First a bit of terminology that will help keep things clear. For the purposes of this discussion I will use the term packet to mean an audio/video unit of data. Specifically this is an ASF packet based on the ASF file specification which includes WMA and WMV. When I refer to a frame, I’m talking the individual network unit that we see in a network capture utility. The network frame is typically going to be a maximum 1500 bytes whereas the audio/video packet can be much larger.

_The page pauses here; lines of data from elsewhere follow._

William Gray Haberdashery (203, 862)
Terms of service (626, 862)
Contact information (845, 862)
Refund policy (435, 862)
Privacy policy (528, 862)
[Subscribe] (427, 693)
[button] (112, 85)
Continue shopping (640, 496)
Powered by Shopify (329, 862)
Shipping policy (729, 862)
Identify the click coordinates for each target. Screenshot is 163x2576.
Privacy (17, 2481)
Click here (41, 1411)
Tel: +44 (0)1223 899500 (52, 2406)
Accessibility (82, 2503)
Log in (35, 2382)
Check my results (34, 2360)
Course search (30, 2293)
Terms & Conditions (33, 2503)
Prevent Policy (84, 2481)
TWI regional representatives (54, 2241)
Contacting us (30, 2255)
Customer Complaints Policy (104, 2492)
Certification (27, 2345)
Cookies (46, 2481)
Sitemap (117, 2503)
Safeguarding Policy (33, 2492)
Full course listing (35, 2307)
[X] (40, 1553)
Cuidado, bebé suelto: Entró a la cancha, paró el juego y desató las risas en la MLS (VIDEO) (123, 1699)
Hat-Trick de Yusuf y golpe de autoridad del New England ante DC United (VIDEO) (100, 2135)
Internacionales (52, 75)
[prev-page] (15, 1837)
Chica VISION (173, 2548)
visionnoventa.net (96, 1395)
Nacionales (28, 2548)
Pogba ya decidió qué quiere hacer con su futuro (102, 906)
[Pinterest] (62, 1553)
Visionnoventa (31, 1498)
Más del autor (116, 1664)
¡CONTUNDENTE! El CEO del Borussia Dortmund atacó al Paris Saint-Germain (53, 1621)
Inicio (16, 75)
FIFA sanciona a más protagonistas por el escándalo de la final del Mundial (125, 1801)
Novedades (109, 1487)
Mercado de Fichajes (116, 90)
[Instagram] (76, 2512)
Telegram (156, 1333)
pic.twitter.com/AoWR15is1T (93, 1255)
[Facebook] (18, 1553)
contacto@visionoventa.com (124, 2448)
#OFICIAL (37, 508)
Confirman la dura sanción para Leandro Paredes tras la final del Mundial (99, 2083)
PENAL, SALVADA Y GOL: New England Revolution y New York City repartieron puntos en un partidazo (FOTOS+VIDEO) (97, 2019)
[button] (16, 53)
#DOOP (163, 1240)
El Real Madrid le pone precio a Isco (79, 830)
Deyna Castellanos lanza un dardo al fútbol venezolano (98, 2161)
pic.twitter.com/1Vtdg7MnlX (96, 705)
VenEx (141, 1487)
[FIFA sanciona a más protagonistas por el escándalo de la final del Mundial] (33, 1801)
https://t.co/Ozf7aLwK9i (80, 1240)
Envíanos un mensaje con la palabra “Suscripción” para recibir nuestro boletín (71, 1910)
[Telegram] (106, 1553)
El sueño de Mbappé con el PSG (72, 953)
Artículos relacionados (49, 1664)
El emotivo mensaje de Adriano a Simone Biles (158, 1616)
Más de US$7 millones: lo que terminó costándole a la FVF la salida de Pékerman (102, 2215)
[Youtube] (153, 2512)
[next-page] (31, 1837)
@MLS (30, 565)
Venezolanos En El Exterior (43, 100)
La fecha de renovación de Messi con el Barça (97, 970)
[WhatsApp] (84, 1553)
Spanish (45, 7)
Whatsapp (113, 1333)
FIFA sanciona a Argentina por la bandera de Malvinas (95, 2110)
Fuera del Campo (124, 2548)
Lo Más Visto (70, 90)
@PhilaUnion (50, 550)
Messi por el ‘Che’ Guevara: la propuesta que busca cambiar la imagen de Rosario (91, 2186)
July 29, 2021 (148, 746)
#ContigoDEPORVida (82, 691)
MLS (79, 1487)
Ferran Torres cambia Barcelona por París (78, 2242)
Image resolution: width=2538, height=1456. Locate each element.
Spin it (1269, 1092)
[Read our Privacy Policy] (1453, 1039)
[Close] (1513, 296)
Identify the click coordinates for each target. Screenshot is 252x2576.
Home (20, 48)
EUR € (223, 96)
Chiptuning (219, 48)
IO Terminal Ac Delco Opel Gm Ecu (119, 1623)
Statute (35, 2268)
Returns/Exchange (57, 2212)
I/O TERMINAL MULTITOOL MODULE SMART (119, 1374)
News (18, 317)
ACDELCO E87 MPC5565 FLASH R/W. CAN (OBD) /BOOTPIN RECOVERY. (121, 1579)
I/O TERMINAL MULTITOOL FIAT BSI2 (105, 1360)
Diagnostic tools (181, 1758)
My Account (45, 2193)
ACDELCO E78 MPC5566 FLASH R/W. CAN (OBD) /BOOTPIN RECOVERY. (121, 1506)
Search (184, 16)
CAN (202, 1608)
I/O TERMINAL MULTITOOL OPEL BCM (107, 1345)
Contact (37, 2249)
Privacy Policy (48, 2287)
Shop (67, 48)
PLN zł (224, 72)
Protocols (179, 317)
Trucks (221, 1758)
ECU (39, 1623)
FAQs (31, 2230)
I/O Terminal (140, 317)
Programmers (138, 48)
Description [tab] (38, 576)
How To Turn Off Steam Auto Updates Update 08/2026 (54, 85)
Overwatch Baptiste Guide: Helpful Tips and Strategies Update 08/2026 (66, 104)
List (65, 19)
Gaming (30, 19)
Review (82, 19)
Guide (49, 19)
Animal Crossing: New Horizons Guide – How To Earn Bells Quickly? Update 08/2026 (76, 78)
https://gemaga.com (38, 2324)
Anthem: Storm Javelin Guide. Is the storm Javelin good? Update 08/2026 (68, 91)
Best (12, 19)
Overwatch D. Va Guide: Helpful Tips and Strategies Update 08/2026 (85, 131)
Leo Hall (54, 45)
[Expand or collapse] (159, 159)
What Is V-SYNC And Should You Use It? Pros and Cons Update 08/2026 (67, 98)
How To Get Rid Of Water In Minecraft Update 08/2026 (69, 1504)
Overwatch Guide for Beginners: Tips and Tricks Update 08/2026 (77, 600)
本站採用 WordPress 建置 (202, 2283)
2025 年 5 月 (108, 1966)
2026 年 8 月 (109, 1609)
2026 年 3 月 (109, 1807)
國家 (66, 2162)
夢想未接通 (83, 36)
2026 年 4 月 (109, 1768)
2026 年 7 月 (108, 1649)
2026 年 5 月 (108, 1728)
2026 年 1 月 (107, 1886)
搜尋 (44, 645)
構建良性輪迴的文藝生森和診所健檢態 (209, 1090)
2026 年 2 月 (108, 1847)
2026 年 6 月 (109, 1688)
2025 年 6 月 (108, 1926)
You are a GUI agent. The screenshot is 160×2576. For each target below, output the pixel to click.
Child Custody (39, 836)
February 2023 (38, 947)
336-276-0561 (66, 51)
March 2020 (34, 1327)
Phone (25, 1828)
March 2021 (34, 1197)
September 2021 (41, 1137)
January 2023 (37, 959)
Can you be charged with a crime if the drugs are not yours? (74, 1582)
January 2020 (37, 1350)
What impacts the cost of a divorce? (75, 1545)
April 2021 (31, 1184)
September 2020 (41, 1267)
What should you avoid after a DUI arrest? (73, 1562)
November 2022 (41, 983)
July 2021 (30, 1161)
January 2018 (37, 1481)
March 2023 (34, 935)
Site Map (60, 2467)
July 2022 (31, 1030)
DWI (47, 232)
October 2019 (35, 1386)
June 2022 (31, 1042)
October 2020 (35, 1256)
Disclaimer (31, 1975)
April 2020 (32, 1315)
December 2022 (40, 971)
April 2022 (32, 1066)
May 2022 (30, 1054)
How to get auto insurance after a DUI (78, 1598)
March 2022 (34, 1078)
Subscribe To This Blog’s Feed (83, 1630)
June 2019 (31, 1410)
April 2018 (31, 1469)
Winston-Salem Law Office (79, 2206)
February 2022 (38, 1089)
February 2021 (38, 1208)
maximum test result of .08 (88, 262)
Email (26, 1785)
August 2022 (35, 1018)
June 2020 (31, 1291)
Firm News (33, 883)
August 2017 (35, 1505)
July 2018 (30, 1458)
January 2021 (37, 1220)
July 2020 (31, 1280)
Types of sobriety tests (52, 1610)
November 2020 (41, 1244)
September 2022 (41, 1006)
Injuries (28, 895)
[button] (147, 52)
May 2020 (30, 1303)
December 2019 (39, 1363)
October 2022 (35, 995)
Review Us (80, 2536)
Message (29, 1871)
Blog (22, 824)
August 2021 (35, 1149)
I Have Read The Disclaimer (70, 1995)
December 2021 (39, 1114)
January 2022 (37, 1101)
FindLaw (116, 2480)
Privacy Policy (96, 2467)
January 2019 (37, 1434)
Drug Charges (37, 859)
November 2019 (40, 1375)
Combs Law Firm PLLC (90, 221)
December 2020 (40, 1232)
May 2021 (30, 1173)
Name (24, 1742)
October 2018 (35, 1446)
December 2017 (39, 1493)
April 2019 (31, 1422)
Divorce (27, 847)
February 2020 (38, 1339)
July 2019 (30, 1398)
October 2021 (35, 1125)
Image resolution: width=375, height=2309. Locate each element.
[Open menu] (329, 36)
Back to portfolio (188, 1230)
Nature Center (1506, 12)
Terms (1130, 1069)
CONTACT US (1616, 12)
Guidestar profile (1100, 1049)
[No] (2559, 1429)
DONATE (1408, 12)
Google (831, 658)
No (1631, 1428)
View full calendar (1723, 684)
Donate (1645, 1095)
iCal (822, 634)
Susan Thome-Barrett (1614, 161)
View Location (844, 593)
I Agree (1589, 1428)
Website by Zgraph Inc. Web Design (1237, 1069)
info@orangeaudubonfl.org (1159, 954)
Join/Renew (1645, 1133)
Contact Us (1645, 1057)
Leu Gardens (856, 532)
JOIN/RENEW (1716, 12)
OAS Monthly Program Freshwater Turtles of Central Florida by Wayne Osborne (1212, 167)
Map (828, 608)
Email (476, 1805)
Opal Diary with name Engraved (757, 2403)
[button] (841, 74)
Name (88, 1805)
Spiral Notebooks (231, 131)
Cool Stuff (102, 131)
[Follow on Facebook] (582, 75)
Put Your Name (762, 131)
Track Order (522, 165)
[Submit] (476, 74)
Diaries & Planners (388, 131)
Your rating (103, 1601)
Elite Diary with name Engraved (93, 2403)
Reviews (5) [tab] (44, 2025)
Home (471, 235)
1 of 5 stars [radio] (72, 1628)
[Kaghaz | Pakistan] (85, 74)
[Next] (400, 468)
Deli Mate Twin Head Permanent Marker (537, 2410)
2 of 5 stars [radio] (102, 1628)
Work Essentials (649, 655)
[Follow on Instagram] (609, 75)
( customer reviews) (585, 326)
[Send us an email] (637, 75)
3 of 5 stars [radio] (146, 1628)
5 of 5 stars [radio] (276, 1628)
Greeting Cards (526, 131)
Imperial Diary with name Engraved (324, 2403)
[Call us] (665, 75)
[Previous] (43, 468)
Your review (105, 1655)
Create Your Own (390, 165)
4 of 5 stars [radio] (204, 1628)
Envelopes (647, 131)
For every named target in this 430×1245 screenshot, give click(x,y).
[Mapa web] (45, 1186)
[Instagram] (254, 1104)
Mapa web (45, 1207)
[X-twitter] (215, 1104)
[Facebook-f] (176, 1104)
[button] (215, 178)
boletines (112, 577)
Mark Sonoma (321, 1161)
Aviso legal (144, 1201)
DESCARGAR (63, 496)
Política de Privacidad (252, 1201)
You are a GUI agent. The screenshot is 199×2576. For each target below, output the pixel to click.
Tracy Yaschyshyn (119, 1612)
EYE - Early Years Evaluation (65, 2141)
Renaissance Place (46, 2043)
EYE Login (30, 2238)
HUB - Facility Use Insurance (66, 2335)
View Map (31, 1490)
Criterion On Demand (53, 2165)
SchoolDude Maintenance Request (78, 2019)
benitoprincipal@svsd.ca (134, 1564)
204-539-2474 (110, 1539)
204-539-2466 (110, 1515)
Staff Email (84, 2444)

Next a bit of history about the fragmentation and bursting that you’re seeing. Over 10 years ago when we created Windows Media Services and Windows Media Encoder we created content in a way that was the most efficient way possible from a CPU standpoint. The encoder would create packets that were most efficient for the amount of data that was being encoded. This packet size is based on the audio bitrate and sampling rate because we use that as our timing track. With audio there are significantly more samples per second. The packet sizes for lower bitrates (back in that day that could have been 10 kbps of audio) would easily fit inside of the Ethernet frame size of 1500 bytes. At larger bitrates we would simply allow the network stack break up the packet to fit within the 1500 byte frame size. The network stack did this in kernel mode which was more efficient anyway. So you would end up with one packet spread over multiple network frames.
Because the encoder-server connection is over HTTP and HTTP is a TCP based protocol, you get the built-in flow control with TCP. The encoder can send two frames of data to the server and then must wait for an acknowledgment from the server before the encoder sends more data. Once the server receives the TCP frames it reassembles the same original packet that was spread over multiple frames. Next the server will buffer the data in memory and send it out based on the presentation time for the packet.
For unicast UDP or multicast (UDP) streams you will typically see two problems. First, when WMS sends a large packet out through UDP, UDP will fragment the packet into packet into multiple network frames. However, since there is no flow control with UDP the entire packet and the resultant fragmented frames will be sent out on the network at the same time. Remember, with TCP the same thing essentially happens, but the Encoder can only send 2 frames before having to wait for an acknowledgement. The second issue is that WMS will buffer approximately 500 milliseconds (half of a second) worth of data. It does this for efficiency reasons since it’s more efficient to do a buffered write than lots small writes. This is actually can become a positive if you have hundreds / thousands of unicast client connections. With a multicast this means that not only are you sending out multiple fragments from a packet at the same time, but you see multiple packets (usually only 2 or 3) being sent out as a burst.
For small networks this usually isn’t a problem. I say ‘usually’ because some routers just really don’t like fragmented UDP frames despite this being allowed by the RFC. But I’ve found that in large enterprise environments, in particular ones that have lots of VLANs, this becomes a problem. If you look at the bitrate coming out of WMS and average that over a full second then you will see the bitrate at which you encoded the video. However, if you look at the millisecond level you will see that there may be as many as 50 frames of video that have timestamps only a few milliseconds apart. This instantaneous measure of bitrate can easily be 20 Mbps. Of course this can vary a good bit up or down depending on various things like the original encoded bitrate. So 20 Mbps really shouldn’t be too bad, but when that must be copied to multiple VLANs on a switch in a very short amount of time the switch may drop some of the frames. You get an amplification effect at the switch. For each VLAN that the switch must copy the multicast to you must use that much more bandwidth. So with our 20 Mbps instantaneous spike copied to 8 VLANs you get a spike of 160 Mbps. Many switches won’t be able to handle this.
There are actually two KB articles that discuss what to do. First, you should reduce the packet size at the encoder. If you have prerecorded content that was encoded with an unrestricted packet size then you may need to reencode. The article describes includes a table that describes the optimum maximum packet sizes:
The video occasionally is rebuffered, or frames are dropped when you try to stream a video through a multicast from Windows Media Services to Windows Media Player clients
Note that for Expression Encoder 4 the maximum packet size is set for a live stream on the Encode tab. The encode tab has a triangle pointing down just under the audio output format.
To change the bursty behavior with WMS, you need to adjust the TCPBurstLimitMS and UDPBurstLimitMS as per the following article.
Windows Media Services 9 Series network send behavior may lead to an unwanted client experience
To have the best experience you need to change both settings. The maximum packet size to prevent the packets from fragmenting into multiple frames and the burst limits to prevent the packets from being buffered written. If you are unable to change the maximum packet size, you *may* still realize some benefit by changing the burst limits.